Movie Plot – The Karate Kid Part II: Daniel accompanies Mr. Miyagi, to Miyagi’s childhood home in Okinawa. Miyagi visits his dying father and confronts his old rival, while Daniel falls in love and accidentally makes a new rival.

Director: John G. Avildsen
Writer: Robert Mark Kamen
Cast: Pat Morita, Ralph Macchio, Pat E. Johnson, Tamlyn Tomita, Danny Kamekona, Yuji Okumoto


Daniel (Ralph Macchio) travels with his teacher Miyagi (Pat Morita) to Okinawa to visit Miyagi’s dying father. During his stay in his homeland, Miyagi is once again confronted by his arch-nemesis Sato (Danny Kamekona) and the ongoing feud between them.
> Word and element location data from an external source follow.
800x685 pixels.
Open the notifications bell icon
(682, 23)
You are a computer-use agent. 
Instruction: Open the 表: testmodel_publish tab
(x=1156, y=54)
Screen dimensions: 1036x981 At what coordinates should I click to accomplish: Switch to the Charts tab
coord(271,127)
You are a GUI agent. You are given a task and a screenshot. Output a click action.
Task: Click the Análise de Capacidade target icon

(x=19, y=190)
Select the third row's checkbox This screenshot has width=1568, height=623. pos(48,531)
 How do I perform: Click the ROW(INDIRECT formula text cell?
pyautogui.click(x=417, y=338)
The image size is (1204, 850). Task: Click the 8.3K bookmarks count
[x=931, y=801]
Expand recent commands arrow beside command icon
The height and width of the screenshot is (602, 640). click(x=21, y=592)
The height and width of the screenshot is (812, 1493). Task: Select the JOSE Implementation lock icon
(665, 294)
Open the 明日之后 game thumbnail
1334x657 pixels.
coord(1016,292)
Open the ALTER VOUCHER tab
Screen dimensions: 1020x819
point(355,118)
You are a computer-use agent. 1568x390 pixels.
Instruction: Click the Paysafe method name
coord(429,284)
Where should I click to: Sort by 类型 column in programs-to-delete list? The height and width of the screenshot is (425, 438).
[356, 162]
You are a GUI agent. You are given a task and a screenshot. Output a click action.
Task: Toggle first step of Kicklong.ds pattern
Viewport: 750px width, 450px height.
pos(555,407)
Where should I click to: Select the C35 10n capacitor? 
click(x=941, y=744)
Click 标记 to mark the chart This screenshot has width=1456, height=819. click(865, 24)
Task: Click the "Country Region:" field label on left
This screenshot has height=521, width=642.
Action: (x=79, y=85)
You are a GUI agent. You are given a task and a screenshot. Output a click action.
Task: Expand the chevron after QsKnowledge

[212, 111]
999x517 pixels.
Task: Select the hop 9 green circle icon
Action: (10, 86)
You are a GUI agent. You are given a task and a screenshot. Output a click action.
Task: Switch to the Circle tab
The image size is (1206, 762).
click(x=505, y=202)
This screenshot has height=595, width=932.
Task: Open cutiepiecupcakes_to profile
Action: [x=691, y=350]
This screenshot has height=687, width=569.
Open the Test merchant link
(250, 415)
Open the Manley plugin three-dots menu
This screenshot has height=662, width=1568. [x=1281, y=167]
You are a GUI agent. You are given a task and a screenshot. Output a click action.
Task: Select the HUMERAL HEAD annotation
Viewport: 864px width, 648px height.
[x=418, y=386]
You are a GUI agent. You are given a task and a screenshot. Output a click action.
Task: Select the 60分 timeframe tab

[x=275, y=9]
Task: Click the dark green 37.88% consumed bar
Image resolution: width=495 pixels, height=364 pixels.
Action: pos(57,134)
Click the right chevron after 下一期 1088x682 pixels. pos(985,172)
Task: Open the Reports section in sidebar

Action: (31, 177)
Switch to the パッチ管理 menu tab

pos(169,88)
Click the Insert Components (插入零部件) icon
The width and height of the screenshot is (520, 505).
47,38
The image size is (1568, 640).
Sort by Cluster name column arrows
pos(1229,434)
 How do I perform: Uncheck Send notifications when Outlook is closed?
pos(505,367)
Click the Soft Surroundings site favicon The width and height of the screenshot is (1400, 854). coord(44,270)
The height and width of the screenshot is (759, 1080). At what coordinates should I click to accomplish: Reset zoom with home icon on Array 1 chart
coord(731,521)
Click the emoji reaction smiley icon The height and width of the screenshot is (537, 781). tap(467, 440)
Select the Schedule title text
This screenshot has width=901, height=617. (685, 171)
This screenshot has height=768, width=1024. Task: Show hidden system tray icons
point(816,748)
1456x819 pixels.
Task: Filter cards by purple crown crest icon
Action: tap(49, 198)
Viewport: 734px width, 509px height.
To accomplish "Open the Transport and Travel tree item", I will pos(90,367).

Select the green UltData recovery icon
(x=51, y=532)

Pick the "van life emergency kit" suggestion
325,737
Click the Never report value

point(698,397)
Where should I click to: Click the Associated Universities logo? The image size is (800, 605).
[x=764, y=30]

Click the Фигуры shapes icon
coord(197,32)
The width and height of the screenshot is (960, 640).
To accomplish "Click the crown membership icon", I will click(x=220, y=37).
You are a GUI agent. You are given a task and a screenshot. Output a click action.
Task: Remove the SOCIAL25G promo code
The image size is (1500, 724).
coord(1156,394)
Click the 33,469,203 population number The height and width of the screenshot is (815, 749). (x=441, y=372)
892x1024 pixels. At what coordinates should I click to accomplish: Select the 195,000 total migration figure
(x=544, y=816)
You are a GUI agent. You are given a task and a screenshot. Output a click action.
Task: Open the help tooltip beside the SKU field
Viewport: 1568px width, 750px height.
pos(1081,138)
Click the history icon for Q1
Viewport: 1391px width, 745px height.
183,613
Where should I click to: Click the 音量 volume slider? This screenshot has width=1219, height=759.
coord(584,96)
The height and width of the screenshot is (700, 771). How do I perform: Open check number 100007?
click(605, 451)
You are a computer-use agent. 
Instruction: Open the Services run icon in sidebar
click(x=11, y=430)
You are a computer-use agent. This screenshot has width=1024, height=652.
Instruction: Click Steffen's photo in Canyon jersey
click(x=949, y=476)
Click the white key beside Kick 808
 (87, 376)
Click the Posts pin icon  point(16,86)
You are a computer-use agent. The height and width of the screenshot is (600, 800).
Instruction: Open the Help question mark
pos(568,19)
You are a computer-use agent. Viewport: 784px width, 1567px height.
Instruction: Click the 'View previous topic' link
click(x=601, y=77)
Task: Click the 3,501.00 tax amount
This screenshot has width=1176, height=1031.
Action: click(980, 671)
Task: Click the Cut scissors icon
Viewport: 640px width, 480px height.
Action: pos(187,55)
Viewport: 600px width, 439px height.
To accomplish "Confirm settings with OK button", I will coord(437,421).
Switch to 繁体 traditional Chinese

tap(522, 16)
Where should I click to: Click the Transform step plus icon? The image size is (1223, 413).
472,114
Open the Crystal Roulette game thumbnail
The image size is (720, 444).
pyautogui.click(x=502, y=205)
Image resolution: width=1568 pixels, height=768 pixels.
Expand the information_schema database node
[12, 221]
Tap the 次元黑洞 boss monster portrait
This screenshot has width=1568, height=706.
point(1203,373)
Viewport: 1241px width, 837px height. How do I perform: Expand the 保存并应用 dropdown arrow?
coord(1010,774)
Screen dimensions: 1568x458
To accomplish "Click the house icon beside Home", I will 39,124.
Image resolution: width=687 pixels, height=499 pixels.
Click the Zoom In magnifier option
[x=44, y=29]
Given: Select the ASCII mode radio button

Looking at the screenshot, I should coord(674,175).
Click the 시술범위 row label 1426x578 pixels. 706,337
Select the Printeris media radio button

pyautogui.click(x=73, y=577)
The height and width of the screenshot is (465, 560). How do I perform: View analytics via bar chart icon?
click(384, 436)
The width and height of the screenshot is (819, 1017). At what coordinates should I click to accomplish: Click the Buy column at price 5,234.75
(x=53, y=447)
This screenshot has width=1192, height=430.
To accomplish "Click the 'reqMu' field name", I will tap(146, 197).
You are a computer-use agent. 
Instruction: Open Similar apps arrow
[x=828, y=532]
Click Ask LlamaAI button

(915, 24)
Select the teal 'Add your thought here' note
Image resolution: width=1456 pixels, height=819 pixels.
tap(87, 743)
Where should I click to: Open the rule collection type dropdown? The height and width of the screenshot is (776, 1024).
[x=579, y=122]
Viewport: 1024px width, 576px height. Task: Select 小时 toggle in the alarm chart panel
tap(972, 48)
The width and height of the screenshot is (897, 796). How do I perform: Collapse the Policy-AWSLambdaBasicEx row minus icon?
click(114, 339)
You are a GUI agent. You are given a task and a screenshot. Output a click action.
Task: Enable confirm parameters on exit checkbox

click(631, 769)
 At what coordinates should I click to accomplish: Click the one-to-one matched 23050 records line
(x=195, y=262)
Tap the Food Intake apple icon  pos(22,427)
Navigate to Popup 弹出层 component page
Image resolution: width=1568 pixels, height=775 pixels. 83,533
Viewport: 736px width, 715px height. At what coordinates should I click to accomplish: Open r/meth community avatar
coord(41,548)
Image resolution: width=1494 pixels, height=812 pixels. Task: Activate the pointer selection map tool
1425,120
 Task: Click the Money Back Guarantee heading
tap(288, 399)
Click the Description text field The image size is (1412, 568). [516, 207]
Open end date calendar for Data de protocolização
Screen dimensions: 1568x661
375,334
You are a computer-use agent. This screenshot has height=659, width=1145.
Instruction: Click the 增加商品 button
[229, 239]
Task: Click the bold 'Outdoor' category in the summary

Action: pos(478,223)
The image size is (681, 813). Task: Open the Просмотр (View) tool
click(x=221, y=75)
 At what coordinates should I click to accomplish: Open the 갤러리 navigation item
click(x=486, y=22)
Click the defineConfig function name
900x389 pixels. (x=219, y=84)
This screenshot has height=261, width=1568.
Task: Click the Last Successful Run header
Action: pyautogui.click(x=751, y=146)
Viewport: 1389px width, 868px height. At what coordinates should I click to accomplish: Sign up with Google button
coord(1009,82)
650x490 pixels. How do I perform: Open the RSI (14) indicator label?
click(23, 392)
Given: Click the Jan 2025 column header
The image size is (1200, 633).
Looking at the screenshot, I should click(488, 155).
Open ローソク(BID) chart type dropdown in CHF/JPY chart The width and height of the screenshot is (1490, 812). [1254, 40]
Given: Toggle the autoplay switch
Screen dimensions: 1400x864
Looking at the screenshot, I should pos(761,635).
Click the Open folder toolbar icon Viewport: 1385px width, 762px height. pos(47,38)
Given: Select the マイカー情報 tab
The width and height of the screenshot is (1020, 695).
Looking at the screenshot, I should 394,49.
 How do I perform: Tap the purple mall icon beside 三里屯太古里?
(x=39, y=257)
Daniel learns a lot about the old Japanese traditions and codes of honor when he too becomes embroiled in this vendetta, with the trickster Chozen (Yuji Okumoto). And this while he is hooking up with the beautiful Kumiko (Tamlyn Tomita).

It’s not surprising, but there’s quite a history behind Mr. Miyagi’s self-assurance. He once left Okinawa, where he grew up and was trained as a sensei by his father, when he was not allowed to marry the girl of his dreams. She was married off to his best friend, Sato. After Mr. Miyagi’s refusal to decide in a life and death duel who could marry Yukie, he turned his back on his homeland. Although it has been some forty years, Sato does not appear to have forgotten what happened, let alone forgiven Mr. Miyagi. Mr. Miyagi, however, sticks to his principles and refuses to fight. Meanwhile, things are not working out between Daniel and Sato’s cousin Chozen.

A Mr. Miyagi story

Because the first Karate Kid movie was such an 80s classic, a sequel was on its way. Although The Karate Kid Part II has a title that suggests it will focus on Daniel LaRusso, in fact it is primarily about the history of Kesuke Miyagi and how he confronts his fate. In its own way, much of the first film is reshaped by depicting Daniel LaRusso going up against all the new martial art antagonists whose motivation to fight is a misplaced sense of honor rather than this time lust for power.

For me, this was a letdown. I like to see Mr. Miyagi in action, but as in a supporting role. Now it felt like that was Ralph Macchio on the sidelines. What I loved about the first one was all the special training and the fights. In this movie, I feel a great lack of such moments. At one point, Daniel was learning to dodge, but afterwards nothing was done with this.

The whole addition of the Sato storyline feels forced, as does the blossoming love between Kumiko and Daniel.

Let’s get to the action!

Before I get to the end scene, there is a sudden storm, which only serves as a means to showcase the heroism of the two protagonists. The blisteringly intended finale is completely over the top and implausible. It’s too bad more attention wasn’t given to a story that was a bit more innovative and less forced.

The choreography is decent and the involvement of the cast members impressive, the ending is somewhat disappointing. After an entertaining fight scene between Daniel LaRusso and Chozen, Toguchi comes to an understanding in the most ridiculously melodramatic and repetitive way without any sense of realism. Without wanting to spoil for those who haven’t seen the film yet but something happens to drummers that you just can’t take seriously – even though the film does. The premise in The Karate Kid Part II takes the relationship between Daniel LaRusso and Miyagi in a different direction. While it was a father-son type concept in the first film, the sequel plays on the idea of friendship between the two as equals as human beings yet different in the Eastern martial arts. It is interesting to note that the relationship between the characters has evolved since the first film.

It is the two main characters that keep the viewers drawn in, and the portrayals of the two cast members really serve as the main asset. Ralph Macchio does well, although his character is a cheap imitation of his previous role. Regardless, he once again does justice to his character. Pat Morita is also nice to see again, but the lightness and charisma is a lot less. Kind of logical given the circumstances of what his character is going through.


I was a little disappointed. The fact that this film will take place in China was a good but at the same time bad choice. The landscapes and images of the country are of course beautiful, but you can expect a lot of wooden dialogues and other things.